GIVEN PROBLEM: Print every line from the one containing "At what coordinates" down through the one containing "[x=932, y=866]", exactly as they appear, and leave the pictures out of your answer.

# DATASET ROWS start

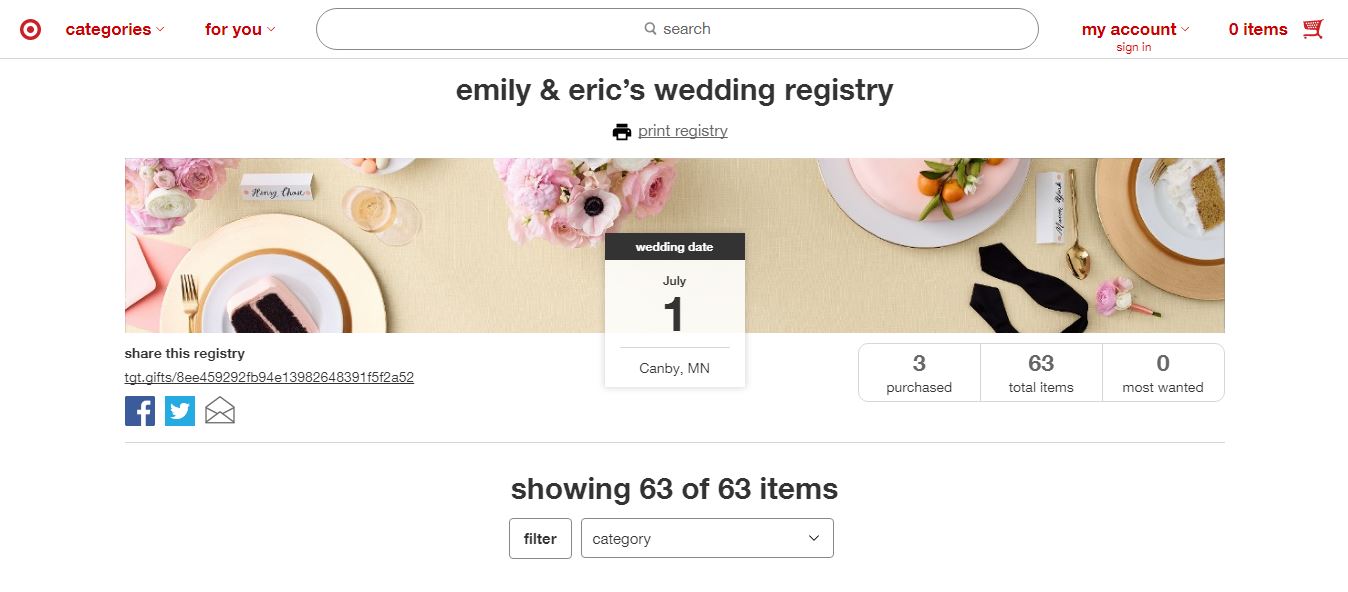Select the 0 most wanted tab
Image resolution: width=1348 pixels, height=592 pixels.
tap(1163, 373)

# DATASET ROWS end
# DATASET ROWS start

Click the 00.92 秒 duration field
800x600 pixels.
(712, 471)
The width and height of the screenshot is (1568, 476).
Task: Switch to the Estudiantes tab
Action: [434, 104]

# DATASET ROWS end
# DATASET ROWS start

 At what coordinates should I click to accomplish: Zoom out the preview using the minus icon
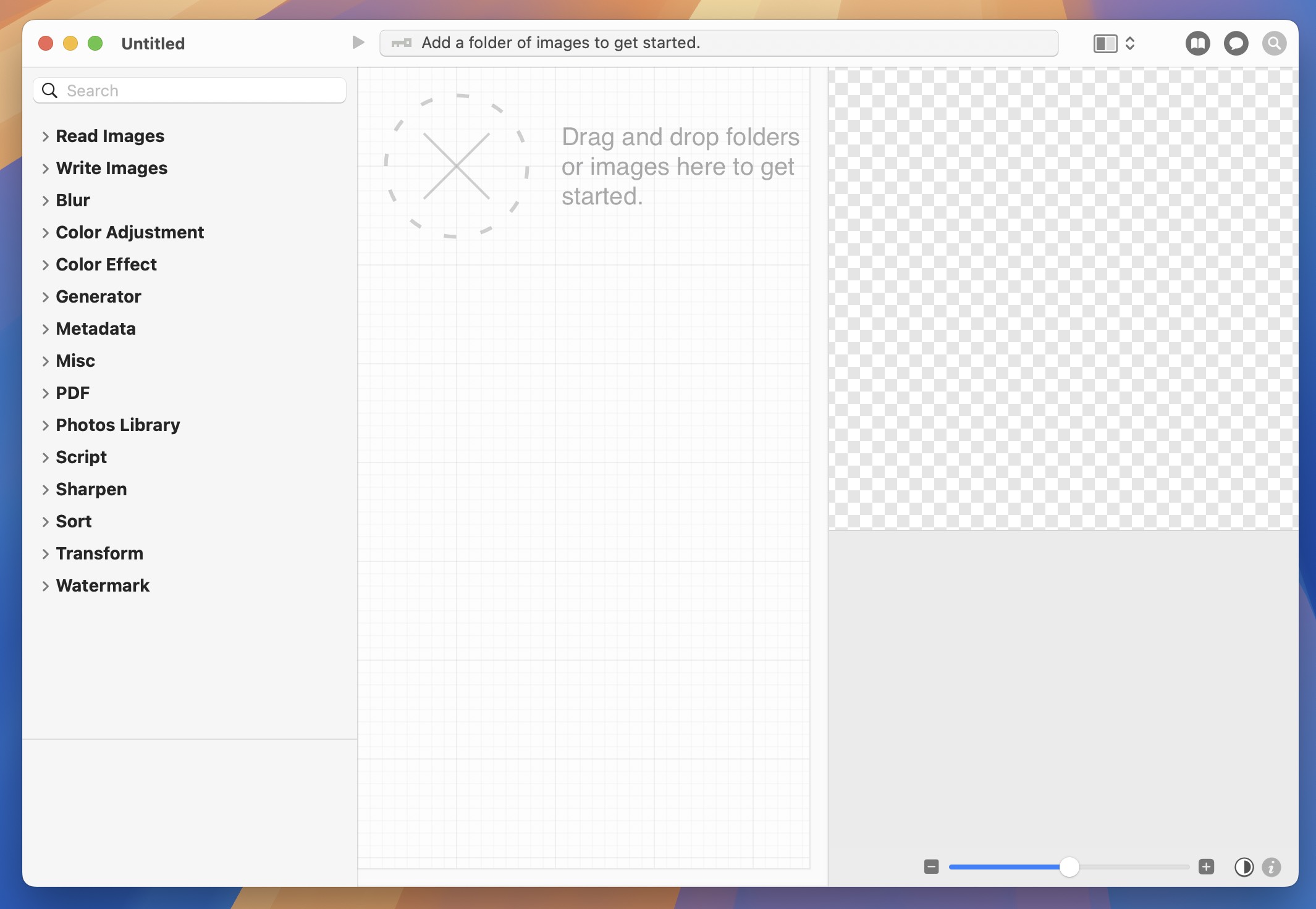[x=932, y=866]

# DATASET ROWS end

RESULT OF THE EXERCISE:
 At what coordinates should I click to accomplish: Zoom out the preview using the minus icon
[x=932, y=866]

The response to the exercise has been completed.